Closed kwindla closed 5 years ago
Thanks. I've added a Tricks section to the website, however it will be published in the next days once we release a new version of mediasoup. It will be as follows (note that links won't work here in GitHub as they are relative to the mediasoup website):
Here some tricks for mediasoup.
Related issue:
The mediasoup router.rtpCapabilities represent the RTP capabilities that the router supports. While the codecs
list depends on the RouterOptions given by during the router creation, other RTP capabilities such as the headerExtensions
are fixed and are basically a copy of the headerExtensions
in the supportedRtpCapabilities.ts file of mediasoup.
For instance, some of those RTP header extensions can affect the behaviour of the client. A good example is the "urn:3gpp:video-orientation" extension which, if supported by both the client and mediasoup, will make the client to not rotate its sending video (for instance when moving the mobile from portrait to landscape) but, instead, set an orientation value into a RTP header extension. This is supported by Chrome and any libwebrtc based endpoint (such as libmediasoupclient).
The problem with this is that, if a receiving consumer (i.e. Firefox as per today or FFmpeg) does not support such a RTP header extension, when the sender rotates its video the receiver will not realize of it and will render the received video with an orientation of 90º or -90º. In order to avoid that problem here the trick:
Being in sender side (let's assume it supports the "urn:3gpp:video-orientation" extension), the application may call device.load() (mediasoup-client, i.e. Chrome) or device.load() (libmediasoupclient) with a filtered version of the router RTP capabilities by removing the problematic headers. For instance, when in Chrome running mediasoup-client it would be as follows:
// Let's get router RTP capabilities via our own app signaling.
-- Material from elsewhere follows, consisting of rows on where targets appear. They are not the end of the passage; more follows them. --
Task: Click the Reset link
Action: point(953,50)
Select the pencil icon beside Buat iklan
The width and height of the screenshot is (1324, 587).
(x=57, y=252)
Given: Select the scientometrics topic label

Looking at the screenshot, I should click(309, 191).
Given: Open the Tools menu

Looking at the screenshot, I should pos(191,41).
let routerRtpCapabilities = await mySignaling.request("getRouterRtpCapabilities");
// Just for Chrome, Safari or any libwebrtc based browser.
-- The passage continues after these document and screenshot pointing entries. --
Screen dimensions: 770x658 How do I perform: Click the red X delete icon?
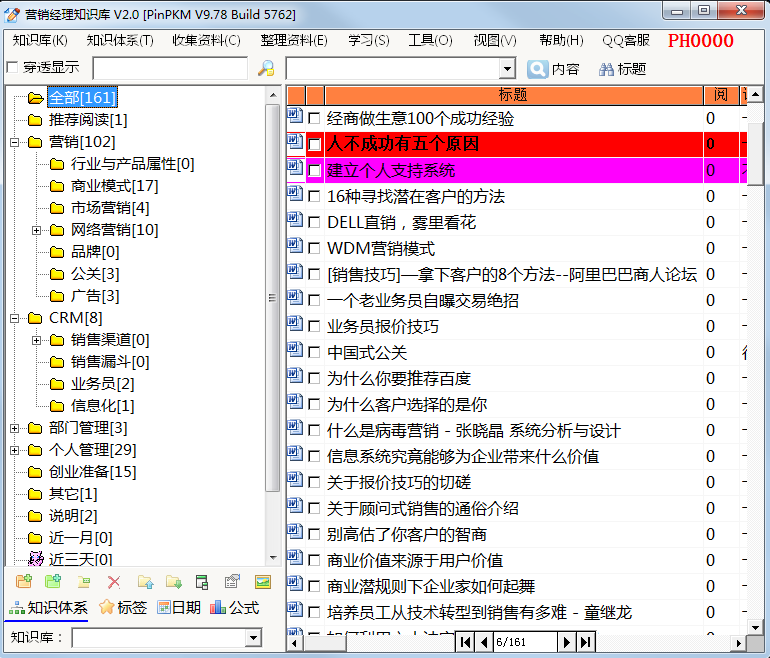(113, 582)
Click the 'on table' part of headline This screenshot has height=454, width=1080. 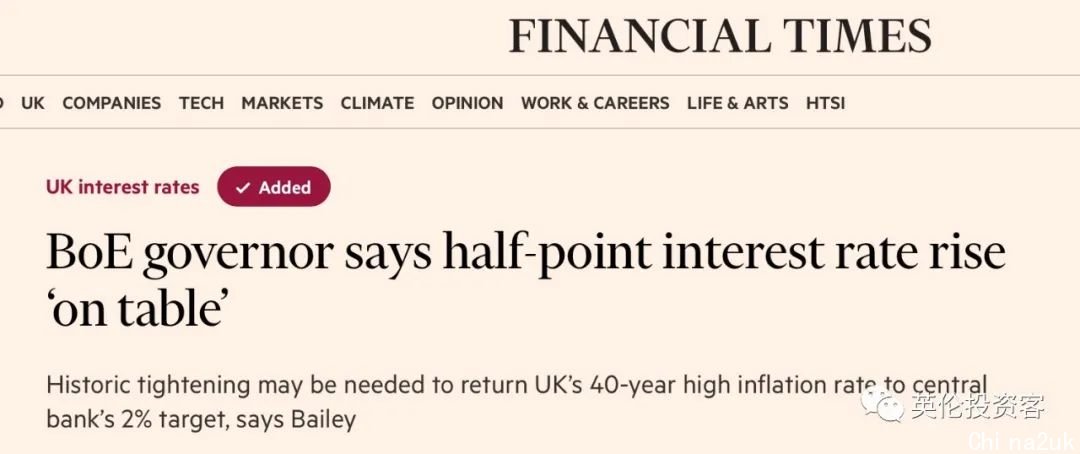137,309
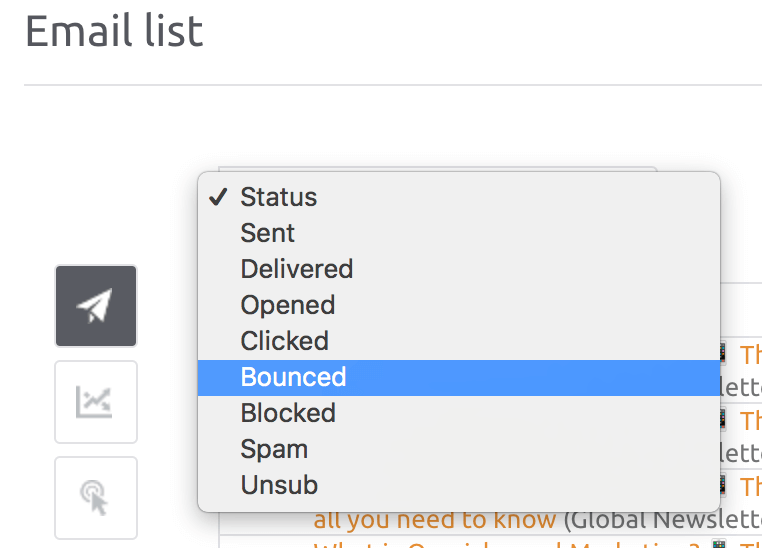
Task: Open the statistics chart icon button
Action: (x=96, y=402)
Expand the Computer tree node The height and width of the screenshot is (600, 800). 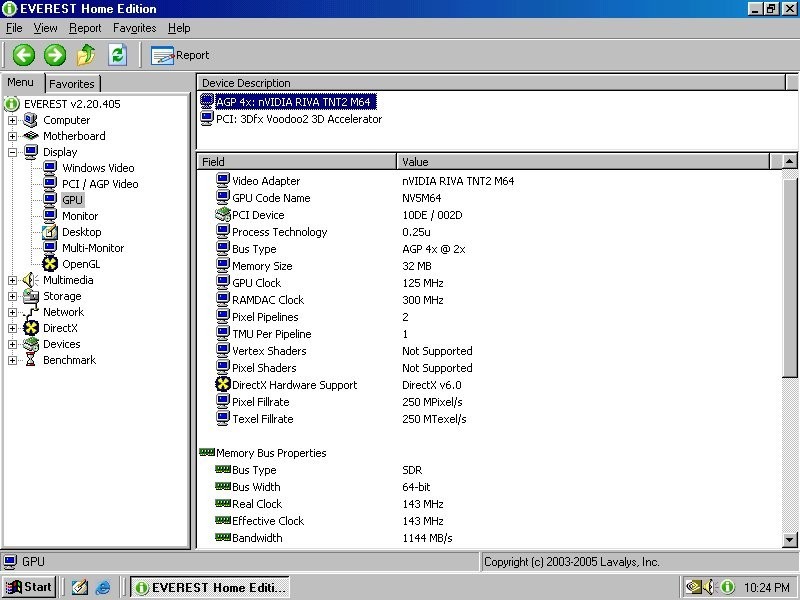13,120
if (supportsVideoOrientationHeaderExtension)
{
// Remove the "urn:3gpp:video-orientation" extension so when rotating the
// device, Chrome will encode rotated video instead of indicating the video
// orientation in an RTP header extension.
routerRtpCapabilities.headerExtensions = routerRtpCapabilities.headerExtensions.
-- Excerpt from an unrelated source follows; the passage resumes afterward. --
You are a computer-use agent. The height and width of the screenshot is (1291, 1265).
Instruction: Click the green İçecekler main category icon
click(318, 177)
filter((ext) => ext.uri !== 'urn:3gpp:video-orientation');
}
// Finally apply the router RTP capabilities to the device.
await device.load({ routerRtpCapabilities });
Hi,
We implemented a workaround for orientation issues when sending video from iOS, and thought we’d post it here in case it’s useful to others.
We support Firefox, and we record video tracks using PlainRtpTransport/ffmpeg. For both of these use cases, video received from iOS clients is not properly rotated. Firefox does not support the video-orientation rtp header extension. And ffmpeg doesn’t either (or, perhaps, we have failed to figure out how to pass the orientation signaling through to ffmpeg in a usable fashion.)
So, removing the urn:3gpp:video-orientation from the sdp generated by mediasoup is a good workaround for these orientation issues. (Removing the extension from the sdp forces the client to encode the video rotated, rather than signaling rotation out of band.)
Here’s how we disable the extension, prior to calling the mediasoup-client device.load() function:
In our tests, Android Chrome clients work fine, which suggests that Android Chrome is not actually using this header extension. (We plan to revisit this to test more heavily on Android, however, and will update this post if we learn anything new.)